The former CEO and another top executive of Rochester Drug are also facing criminal charges
This marks the first time in U.S. history a big pharma company has been charged criminally in relation to the nationwide opioid crisis. The federal government has charged Rochester Drug, its former CEO, and another top executive for their role in perpetuating the opioid epidemic.
Rochester Drug Cooperative, the sixth largest distributor in the U.S., is officially facing charges for conspiring violate narcotics laws and defrauding the federal government. Allegedly, the company willfully avoided reporting thousands of suspicious orders of opioids like oxycodone and fentanyl. The company essentially admitted to its wrongdoing in court yesterday, according to NBC News.
Rochester Drug connects opioid makers and pharmacies as their business practice. Former CEO Laurence Doud III and William Pietruszewski, the company’s former chief compliance officer, are individually charged with conspiracy to distribute controlled substances and conspiracy to defraud the U.S. government.

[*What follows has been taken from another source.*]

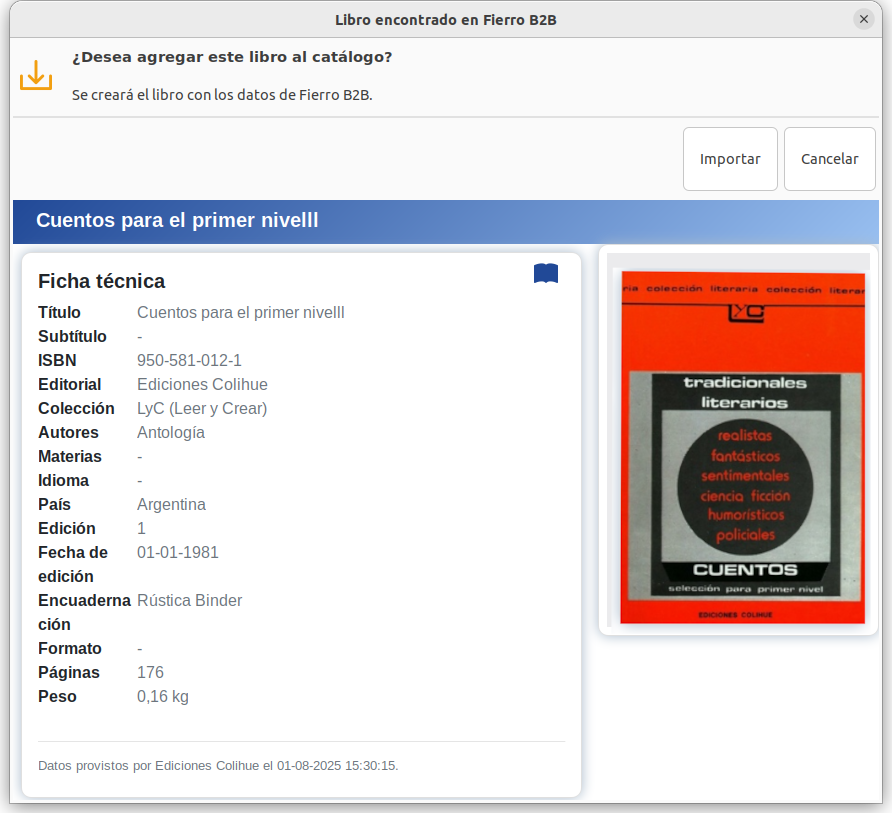Viewport: 892px width, 813px height.
Task: Click the blue open book icon
Action: click(x=546, y=274)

Both Doud and Pietruszewski face life in prison.
What makes this case so striking is it’s the first time a pharmaceutical distributor and its executives are being held accountable for their role the devastating opioid addiction in the United States. And it’s about time.
“This prosecution is the first of its kind: Executives of a pharmaceutical distributor and the distributor itself have been charged with drug trafficking, trafficking the same drugs that are fueling the opioid epidemic that is ravaging this country,” says Geoffrey S. Berman, U.S. attorney for the Southern District of New York. “Our office will do everything in its power to combat this epidemic, from street-level dealers to the executives who illegally distribute drugs from their boardrooms.”
This isn’t the first time a drug distributor and major corporation has faced legal consequences in relation to the opioid crisis. Cardinal Health, CVS, McKesson, and Walgreens have paid tens of millions of dollars in fines recently. This is the first time a distributor has faced federal criminal charges, however. These charges have typically been reserved for drug dealers and traffickers in the past.
The U.S. consumes about 80% of the world’s entire supply of opioids. In 1991, 76 million prescriptions for opioids were handed out, but recent numbers tell a far different story. In 2013, 207 million were handed out. It’s a crisis indeed: overdose deaths involving prescription opioids have quadrupled since 1999 and so has the legal medical sale of these drugs. Approximately more than 1,000 people are treated in emergency rooms for opioid misuse each day.
Rochester Drug is accused of distributing tens of millions of doses of oxycodone, fentanyl and other opioids to pharmacies that its own compliance department found had no legitimate need for them between 2012 and 2016. In 2017, a new management team was put in place to focus on making “significant changes” and following compliance orders.
“One element of the opioid epidemic is a dramatic increase in the volume of prescriptions for opioids and all narcotics,”Jeff Eller, a spokesman for Rochester Drug, says in a statement. “From 2012 to 2017, we did not have adequate systems in place nor were our compliance team and practices rigorous enough to provide adequate controls and oversight over the increased demand for narcotic drug products from pharmacies.”
As of this week, Rochester Drug has agreed to pay the federal government $20 million to settle civil and criminal claims it helped fuel the U.S. opioid epidemic.